Enquanto o PSC de Feliciano e Bolsomico se apresenta já sem quase nenhum disfarce como o partido neofascista do Brasil - mas tem seu teto baixo para o curto prazo, até por questões culturais [http://j.mp/cG160506] -, outra corrente neofascista se arma em um partido mais bem estruturado e com discurso mais palatável à cordialidade brasileira. Trata-se do PSDB, em especial da corrente paulista ligada ao atual governador Geraldo Alckmin.

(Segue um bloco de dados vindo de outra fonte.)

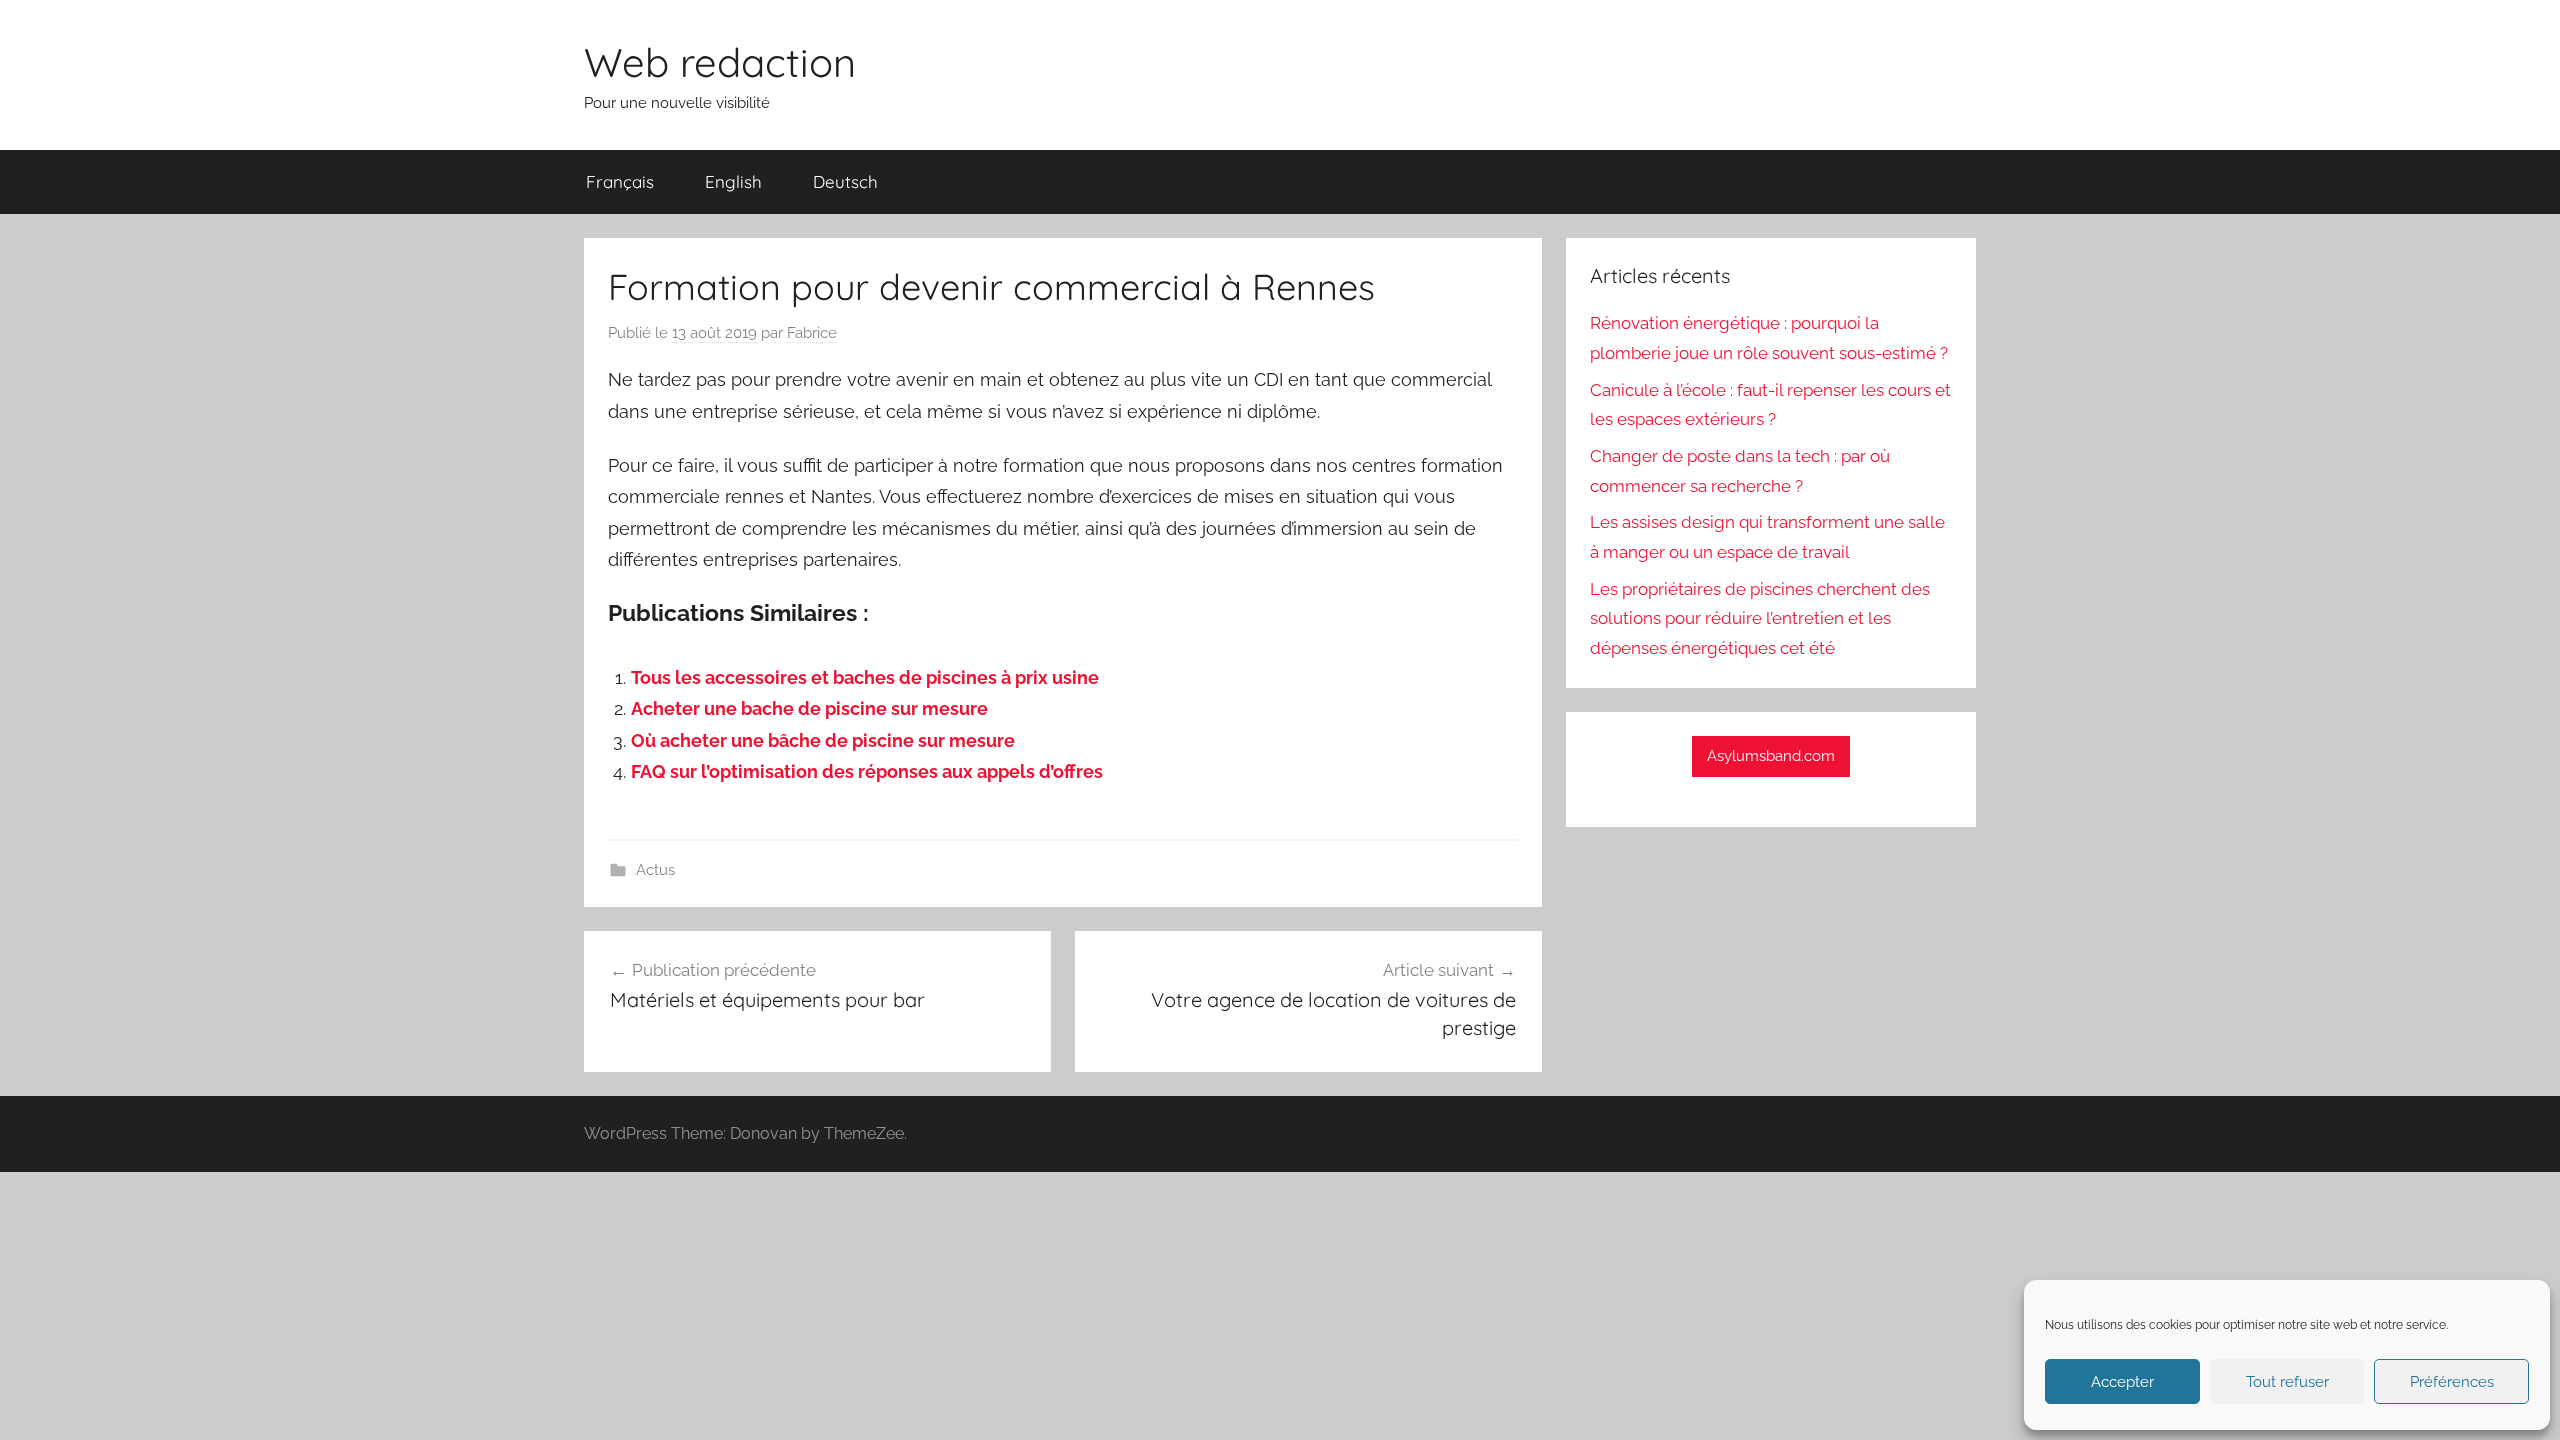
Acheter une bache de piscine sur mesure (809, 708)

Alckmin é o bom moço de fala firme mas sem extremismo (aparente), que vai à igreja (católica), defende a meritocracia (que seleciona sempre os mesmos e seus filhos, por coincidência), sem mácula de corrupção (como nos bons tempos do militares) e tem o dedo sempre no gatilho para matar quem reagir (e quem é da periferia sabe que se entregar é reação punível com execução sumária). Tudo bem ao gosto das viúvas de 64 mais recatadas, e dos incautos que viram na educação um meio e não um fim, e hoje desfilam com o mesmo orgulho sua ignorância diplomada, suas viagens para roteiros turísticos kitsch e seus carros importados blindados.

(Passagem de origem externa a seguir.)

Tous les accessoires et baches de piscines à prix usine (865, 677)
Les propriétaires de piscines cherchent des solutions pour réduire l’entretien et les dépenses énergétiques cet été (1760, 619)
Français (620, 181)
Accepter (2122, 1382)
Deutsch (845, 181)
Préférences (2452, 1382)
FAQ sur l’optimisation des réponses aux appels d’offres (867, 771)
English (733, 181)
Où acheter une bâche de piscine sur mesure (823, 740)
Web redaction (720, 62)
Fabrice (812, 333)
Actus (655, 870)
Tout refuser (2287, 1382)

A Alckmin, entretanto, falta presença midiática: se seu banho publicitário fez com que superasse seu carisma de picolé de chuchu, ele se mostra pouco viável para discursos inflamados, como os seguidores do grande pato fascistas sinalizam buscar. Aécio Neves sonhou ocupar esse espaço e até ensaio vôos mais altos: com ajuda da Grande Imprensa, desde a eleição têm levantado uma cortina de fumaça para disfarçar seu passado, fez um "recall" no seu visual, em 2015, surgindo mais modernex, ao estilo playboy collorido, e radicalizou o discurso moralista-salvacionista, apesar das eleições terem terminado há tempos e ele ter sido derrotado. Sua tática tem virado pó: passou a disputar o mesmo nicho que Bolsomico, e é evidente que vai sendo sugado pelo neofascista puro-sangue. O outro nome do partido, José Serra, é outro político muito tradicional e pouco midiático, mas não convém subestimá-lo, pois para atingir seu objetivo pessoal de se tornar presidente do Brasil, não teria problemas em adotar o modelito nazi-fascista, stalinista, verde e até mesmo democrático, conforme o que melhor couber para a ocasião - é capaz de implodir o PSDB, se isso for necessário, para ser candidato à presidência.

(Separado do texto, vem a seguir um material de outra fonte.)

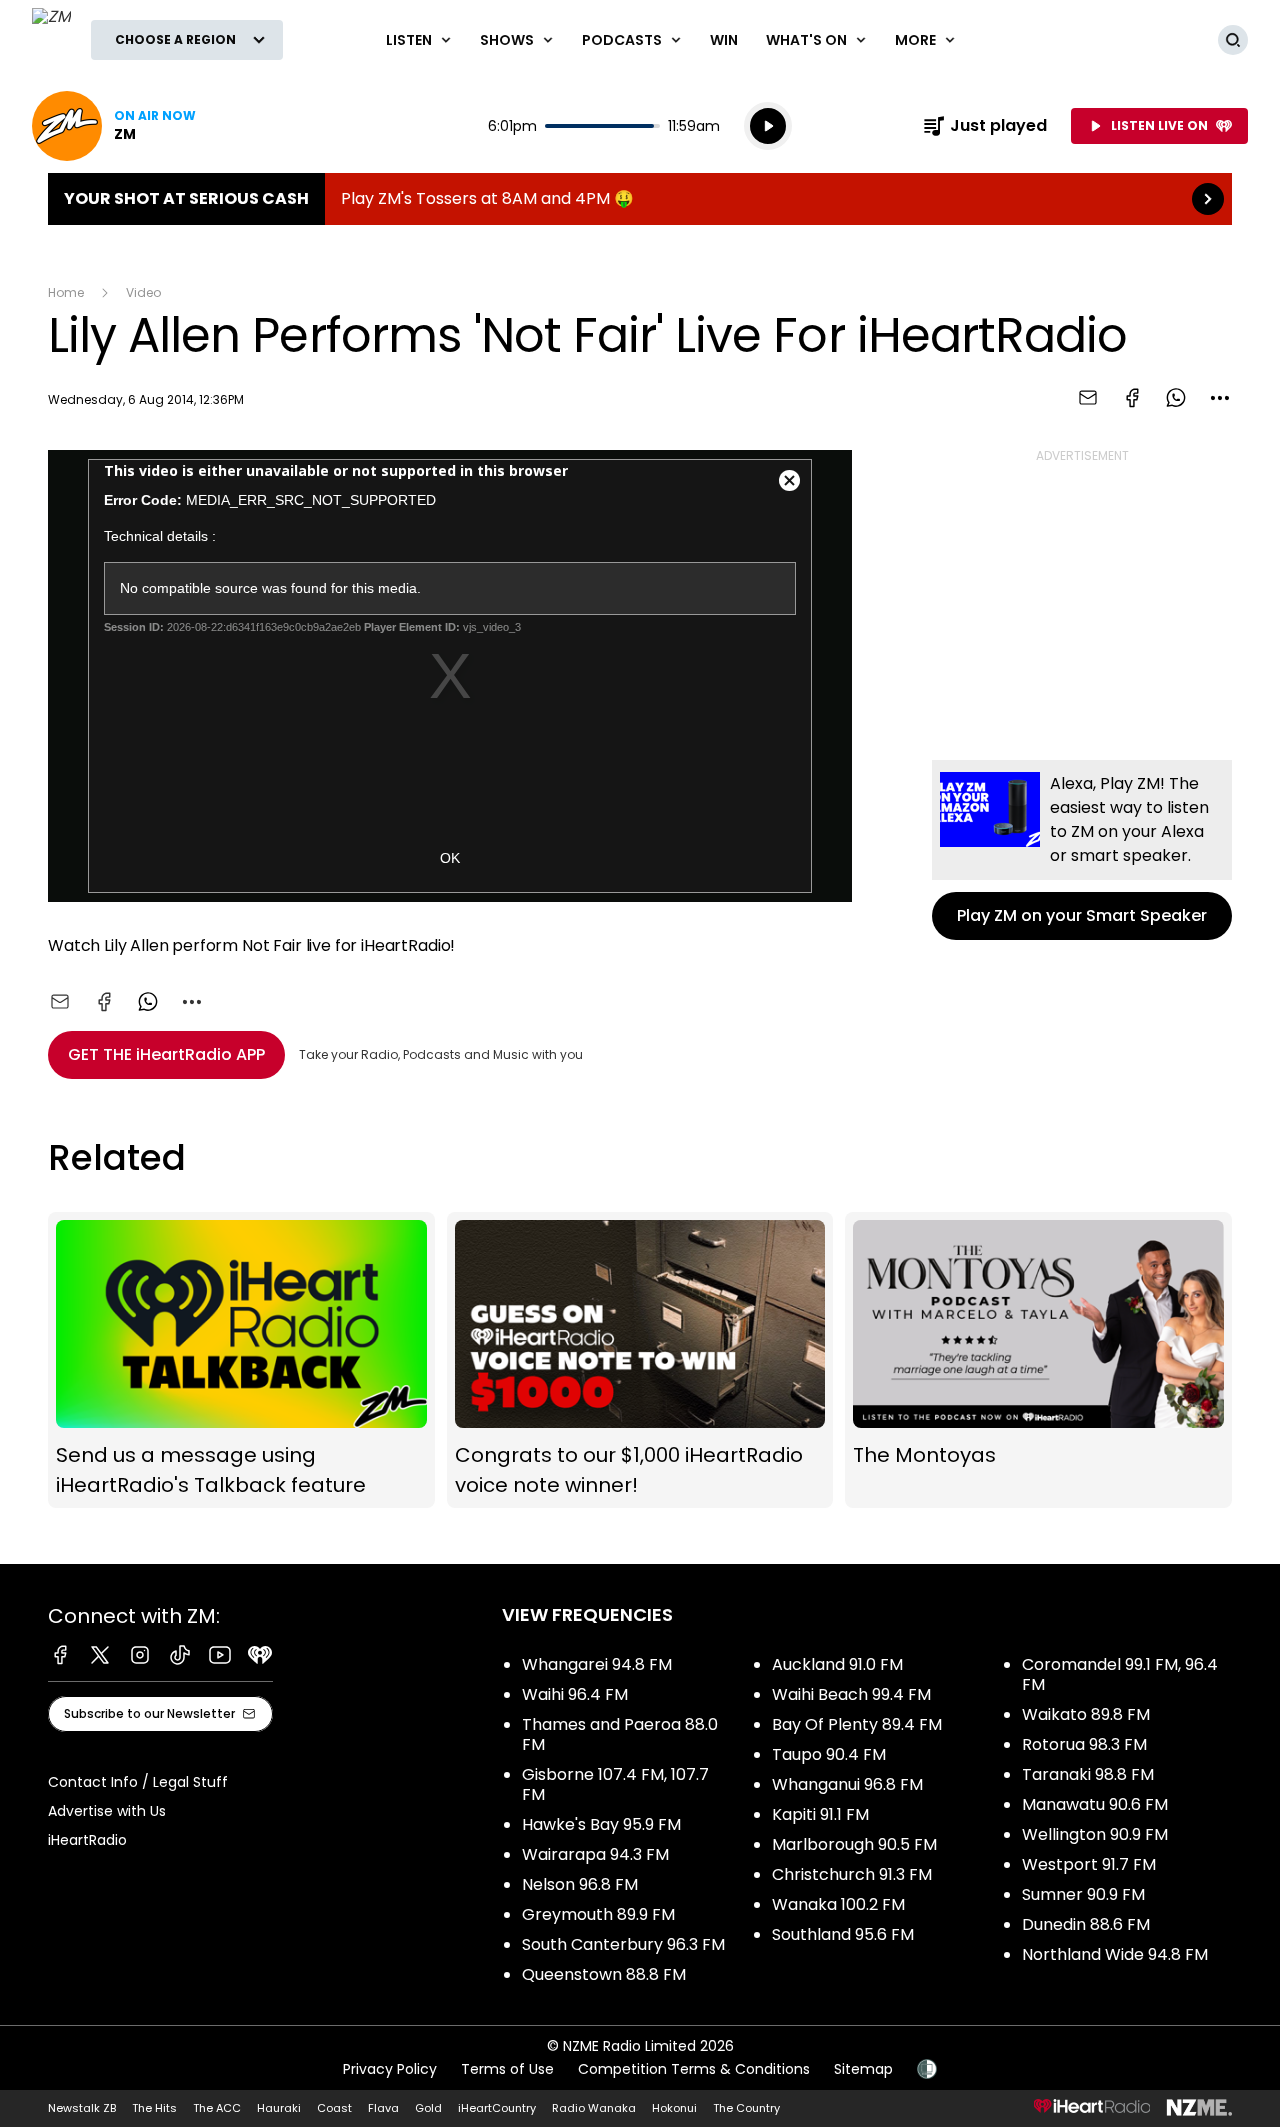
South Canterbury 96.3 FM (623, 1944)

Em suma, tirando o nome-hecatombe tucana de José Serra, o nome-chave do futuro do PSDB é Geraldo Alckmin. Como havia comentando em outra análise, a eleição paulistana deste ano "pode ser uma verdadeira refundação do partido, ou selar o seu fim enquanto opção política democrática para o país (João Doria seria a assunção do papel de legenda proto-fascista, a espera de Luciano Huck para presidente) [http://j.mp/cG160201]. Doria Jr, apadrinhado de Alckmin, levou, e é o nome a ser observado com muita atenção nestas eleições: é o primeiro ensaio de um Trump tupiniquim. Como seu colega estadunidense, para além de empresário de sucesso, já buscou a fama na indústria cultural - na versão brasileira do programa que consagrou Trump. Seu discurso é um equilíbrio publicitário entre Alckmin e Bolsonaro, a fala firme, mas sem extremismos do primeiro, e o discurso de ódio do segundo. Mais up-to-date que Bolsomico, Doria Junior não perde tempo em lamentar o fim da ditadura civil-militar e do Comando de Caça aos Comunistas, mas seu programa modernizador consegue, em certa medida, andar ainda mais para trás, sem por isso deixar de ser atual: reafirma o mito do vencedor brasileiro, identificado, primeiramente, com o automóvel próprio; a seguir, reafirmar esse brasileiro vencedor através do desdém com a urbe e tudo o que é público: o tal "Estado mínimo" por ele defendido não é outra coisa que redução de tudo que o que é público - inclusive o espaço público, a convivência pública, o debate público - ao seu mínimo, na impossibilidade de reduzi-lo a zero. Mais do que eventual cabo-eleitoral para Alckmin em 2018, Doria Junior é um teste de candidato-midiático por um partido estruturado e sem limitações de credo religioso - como o caso de eventuais candidatos por PSC ou PRB.
Alckmin é o nome-chave desse neofascismo com sede no PSDB do Tucanistão (outrora São Paulo, a locomotiva do Brasil, que hoje parece buscar novamente essa alcunha, restando apenas achar um Auschwitz paulista), também por o que tem demonstrado em seu governo: uma política militarizada até o limite que a ordem democrática suporta (ou já não suporta), tratando movimento sociais e reivindicatórios como criminosos, populações periféricas como culpadas (e passíveis de serem executadas legitimamente por seus comandados) - a ponto de seu secretário de segurança, Alexandre de Moraes, um nome à altura de Fleury (o delegado ou o governador), ser cotado para a pasta da justiça e direitos humanos de um eventual e temeroso governo Temer  -, e com ampla conivência da Grande Imprensa - é de se imaginar como não será a anti-cobertura de um eventual governo de um empresário, ou então de um egresso da própria Grande Mídia.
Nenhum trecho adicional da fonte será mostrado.